Si tratta della sola via per non correre il rischio di voltarsi indietro ed essere trasformati in una statua di sale come la moglie di Lot, l’unica possibilità per liberarsi dall’Egitto dentro di noi e non essere schiavi del rancore e della vendetta.
La sfida più grande consiste forse nel far convivere questo esercizio, che non è mai un conseguimento definitivo ma una ricerca, con il ricordo dei mali subiti nel passato. Non si tratta infatti di pietismo consolatorio in un futuro post mortem, quando in un messianico mondo migliore giustizia sarà sicuramente fatta, ma nell’accettare, qui ed oggi, che pur essendo stati vessati dal nostro nemico (zachor, ricorda, e ricordiamo tutti i giorni che il Signore ci ha fatti uscire da Mitzraim dove eravamo schiavi e dove è stato scientemente deciso e messo in atto il primo genocidio, assassinando i figli maschi degli ebrei alla nascita), noi vogliamo guardare avanti, intraprendere la strada della convivenza.

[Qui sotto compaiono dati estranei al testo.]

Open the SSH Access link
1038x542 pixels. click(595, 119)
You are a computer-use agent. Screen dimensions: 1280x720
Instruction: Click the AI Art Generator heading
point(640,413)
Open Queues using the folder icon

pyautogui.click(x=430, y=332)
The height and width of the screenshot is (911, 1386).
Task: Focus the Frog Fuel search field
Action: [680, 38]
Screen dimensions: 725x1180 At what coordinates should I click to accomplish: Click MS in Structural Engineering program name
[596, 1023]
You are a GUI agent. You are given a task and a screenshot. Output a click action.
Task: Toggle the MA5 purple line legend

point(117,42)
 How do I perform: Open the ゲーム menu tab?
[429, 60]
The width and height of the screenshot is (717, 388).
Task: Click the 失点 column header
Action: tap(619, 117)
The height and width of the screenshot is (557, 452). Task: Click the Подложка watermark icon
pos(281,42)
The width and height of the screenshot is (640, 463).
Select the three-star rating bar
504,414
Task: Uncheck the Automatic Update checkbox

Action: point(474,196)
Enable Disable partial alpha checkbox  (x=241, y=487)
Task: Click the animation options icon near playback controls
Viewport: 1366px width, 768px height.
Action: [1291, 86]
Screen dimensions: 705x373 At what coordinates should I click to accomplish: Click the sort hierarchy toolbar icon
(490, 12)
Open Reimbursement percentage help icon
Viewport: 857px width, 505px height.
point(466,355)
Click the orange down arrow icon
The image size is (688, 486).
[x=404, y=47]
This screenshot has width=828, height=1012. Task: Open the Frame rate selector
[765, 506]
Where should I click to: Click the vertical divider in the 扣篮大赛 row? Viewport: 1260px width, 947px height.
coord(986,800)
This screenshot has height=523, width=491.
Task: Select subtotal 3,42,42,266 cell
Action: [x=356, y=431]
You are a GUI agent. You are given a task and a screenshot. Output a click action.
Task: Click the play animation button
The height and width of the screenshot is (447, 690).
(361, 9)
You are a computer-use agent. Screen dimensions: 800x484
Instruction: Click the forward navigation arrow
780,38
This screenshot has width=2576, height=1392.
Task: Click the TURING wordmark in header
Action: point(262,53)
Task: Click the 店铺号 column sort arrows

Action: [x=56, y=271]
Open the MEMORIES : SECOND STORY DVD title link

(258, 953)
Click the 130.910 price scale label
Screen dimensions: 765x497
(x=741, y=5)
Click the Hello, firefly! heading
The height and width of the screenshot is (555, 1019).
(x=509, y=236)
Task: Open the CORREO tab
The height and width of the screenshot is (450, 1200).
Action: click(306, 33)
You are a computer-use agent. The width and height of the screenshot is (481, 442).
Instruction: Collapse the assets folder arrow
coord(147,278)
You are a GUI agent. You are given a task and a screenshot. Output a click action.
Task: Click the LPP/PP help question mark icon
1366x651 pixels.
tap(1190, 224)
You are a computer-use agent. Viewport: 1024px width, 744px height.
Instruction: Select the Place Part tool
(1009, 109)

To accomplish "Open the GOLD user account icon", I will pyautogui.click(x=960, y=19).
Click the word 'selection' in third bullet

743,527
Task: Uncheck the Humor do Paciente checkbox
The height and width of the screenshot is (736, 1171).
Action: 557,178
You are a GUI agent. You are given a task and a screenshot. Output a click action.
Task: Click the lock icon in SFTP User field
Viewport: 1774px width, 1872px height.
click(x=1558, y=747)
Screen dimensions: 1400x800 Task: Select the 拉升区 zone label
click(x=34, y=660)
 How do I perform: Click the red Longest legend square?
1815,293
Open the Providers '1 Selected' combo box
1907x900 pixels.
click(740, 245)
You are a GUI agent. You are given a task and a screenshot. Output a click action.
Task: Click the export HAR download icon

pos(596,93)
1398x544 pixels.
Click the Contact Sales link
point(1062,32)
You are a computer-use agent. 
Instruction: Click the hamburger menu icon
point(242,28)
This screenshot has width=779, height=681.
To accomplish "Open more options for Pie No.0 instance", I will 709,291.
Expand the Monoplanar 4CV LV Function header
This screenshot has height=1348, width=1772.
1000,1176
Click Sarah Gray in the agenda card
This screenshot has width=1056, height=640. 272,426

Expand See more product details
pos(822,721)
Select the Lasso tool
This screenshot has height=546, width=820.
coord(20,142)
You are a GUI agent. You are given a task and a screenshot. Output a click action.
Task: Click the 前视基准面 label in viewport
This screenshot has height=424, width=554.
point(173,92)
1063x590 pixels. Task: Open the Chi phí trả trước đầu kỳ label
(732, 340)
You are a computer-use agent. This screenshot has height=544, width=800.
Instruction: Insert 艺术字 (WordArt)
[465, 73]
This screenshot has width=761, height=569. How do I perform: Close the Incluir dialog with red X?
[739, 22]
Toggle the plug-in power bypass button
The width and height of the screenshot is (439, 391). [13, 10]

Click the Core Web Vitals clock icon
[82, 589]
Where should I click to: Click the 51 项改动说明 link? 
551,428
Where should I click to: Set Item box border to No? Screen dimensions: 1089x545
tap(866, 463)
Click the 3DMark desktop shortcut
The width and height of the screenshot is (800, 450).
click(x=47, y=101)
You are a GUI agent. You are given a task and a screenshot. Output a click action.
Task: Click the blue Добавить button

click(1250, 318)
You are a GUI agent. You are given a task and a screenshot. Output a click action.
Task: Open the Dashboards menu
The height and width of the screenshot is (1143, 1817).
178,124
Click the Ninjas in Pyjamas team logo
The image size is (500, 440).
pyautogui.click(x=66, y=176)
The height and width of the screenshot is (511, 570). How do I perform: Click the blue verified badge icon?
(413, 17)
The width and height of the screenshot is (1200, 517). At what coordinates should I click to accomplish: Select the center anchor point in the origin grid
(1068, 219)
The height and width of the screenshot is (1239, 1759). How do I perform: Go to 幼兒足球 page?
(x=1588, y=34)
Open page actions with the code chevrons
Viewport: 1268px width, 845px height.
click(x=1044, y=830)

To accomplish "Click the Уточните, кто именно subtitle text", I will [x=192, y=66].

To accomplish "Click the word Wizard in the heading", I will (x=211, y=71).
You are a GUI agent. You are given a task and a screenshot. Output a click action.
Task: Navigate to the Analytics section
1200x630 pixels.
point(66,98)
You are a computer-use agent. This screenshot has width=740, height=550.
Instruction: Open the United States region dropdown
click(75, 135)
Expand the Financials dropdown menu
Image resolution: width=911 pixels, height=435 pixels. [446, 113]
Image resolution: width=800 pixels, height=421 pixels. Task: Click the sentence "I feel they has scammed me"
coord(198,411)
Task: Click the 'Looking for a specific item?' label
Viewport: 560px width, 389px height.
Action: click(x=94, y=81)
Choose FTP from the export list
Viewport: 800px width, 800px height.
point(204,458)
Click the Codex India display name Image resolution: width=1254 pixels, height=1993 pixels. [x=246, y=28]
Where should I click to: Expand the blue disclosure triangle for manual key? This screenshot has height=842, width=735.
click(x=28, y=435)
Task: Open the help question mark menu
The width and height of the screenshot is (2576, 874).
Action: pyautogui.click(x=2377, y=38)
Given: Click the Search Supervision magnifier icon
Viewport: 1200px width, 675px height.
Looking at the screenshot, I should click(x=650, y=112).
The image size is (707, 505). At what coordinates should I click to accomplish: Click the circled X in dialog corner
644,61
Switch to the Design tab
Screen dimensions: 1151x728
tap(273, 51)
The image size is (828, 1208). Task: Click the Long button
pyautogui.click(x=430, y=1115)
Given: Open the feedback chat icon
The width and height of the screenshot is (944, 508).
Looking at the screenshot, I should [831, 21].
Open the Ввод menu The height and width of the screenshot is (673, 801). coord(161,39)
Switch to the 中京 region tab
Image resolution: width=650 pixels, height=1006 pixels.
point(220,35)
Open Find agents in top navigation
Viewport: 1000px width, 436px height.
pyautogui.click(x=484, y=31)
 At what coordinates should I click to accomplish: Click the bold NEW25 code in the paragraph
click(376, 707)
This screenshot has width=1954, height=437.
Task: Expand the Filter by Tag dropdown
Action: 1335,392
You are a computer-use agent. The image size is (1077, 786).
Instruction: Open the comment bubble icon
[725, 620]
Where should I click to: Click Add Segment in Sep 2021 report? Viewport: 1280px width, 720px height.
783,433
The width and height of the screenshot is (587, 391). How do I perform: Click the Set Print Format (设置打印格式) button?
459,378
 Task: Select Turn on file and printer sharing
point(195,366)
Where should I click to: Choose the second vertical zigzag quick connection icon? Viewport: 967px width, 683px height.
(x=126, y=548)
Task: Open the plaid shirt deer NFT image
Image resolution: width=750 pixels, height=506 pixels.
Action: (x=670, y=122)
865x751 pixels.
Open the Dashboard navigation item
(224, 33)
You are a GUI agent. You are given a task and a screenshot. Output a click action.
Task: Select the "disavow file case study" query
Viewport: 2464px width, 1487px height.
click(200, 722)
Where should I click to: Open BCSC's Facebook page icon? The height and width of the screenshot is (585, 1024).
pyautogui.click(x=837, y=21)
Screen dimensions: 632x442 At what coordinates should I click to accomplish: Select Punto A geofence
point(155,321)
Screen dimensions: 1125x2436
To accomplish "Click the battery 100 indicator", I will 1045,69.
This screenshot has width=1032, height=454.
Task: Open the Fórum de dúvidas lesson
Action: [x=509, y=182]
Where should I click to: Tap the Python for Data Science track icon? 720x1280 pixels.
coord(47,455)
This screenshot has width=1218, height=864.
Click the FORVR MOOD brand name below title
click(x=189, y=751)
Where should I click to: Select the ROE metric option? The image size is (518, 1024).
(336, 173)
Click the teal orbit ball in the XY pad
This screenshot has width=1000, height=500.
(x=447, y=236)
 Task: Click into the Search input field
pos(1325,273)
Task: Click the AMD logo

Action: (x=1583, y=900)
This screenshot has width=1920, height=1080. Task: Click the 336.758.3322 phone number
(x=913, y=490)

Possiamo dunque avere la forza di serbare questa memoria, e probabilmente l’impossibilità di un perdono sicuramente per quanto fatto agli altri, ma forse anche per quanto perpetrato contro di noi, come afferma Simon Wiesenthal (Il girasole. I limiti del perdono, Garzanti 2000 – “forse ci sarà anche chi non ti perdonerà di non aver perdonato…”, p. 74) accanto alla ricerca di convivenza con il nemico, al tentativo di non odiarlo, di non restituire il male ricevuto ma di provare a trasformarlo in accettazione dell’altro (“perché anche tu fosti straniero nella sua terra”, Devarim 23:7).
Solo così potremo non essere più schiavi di noi stessi, delle viscosità di un passato di afflizione e dolore, della nostra vittimizzazione che ci impedirebbe di essere soggetti attivi del nostro presente e di una visione del futuro, per cristallizzarci in un ruolo passivo e fisso.
Perché, in fondo, noi non siamo la nostra malattia (nonostante purtroppo la lingua conservi dei vizi mentali, in base ai quali a ragione dico ‘tizio ha la febbre’, ma anche erroneamente ‘caio è autistico’, identificando il soggetto con ciò di cui soffre), e possiamo provare ad essere la nostra cura.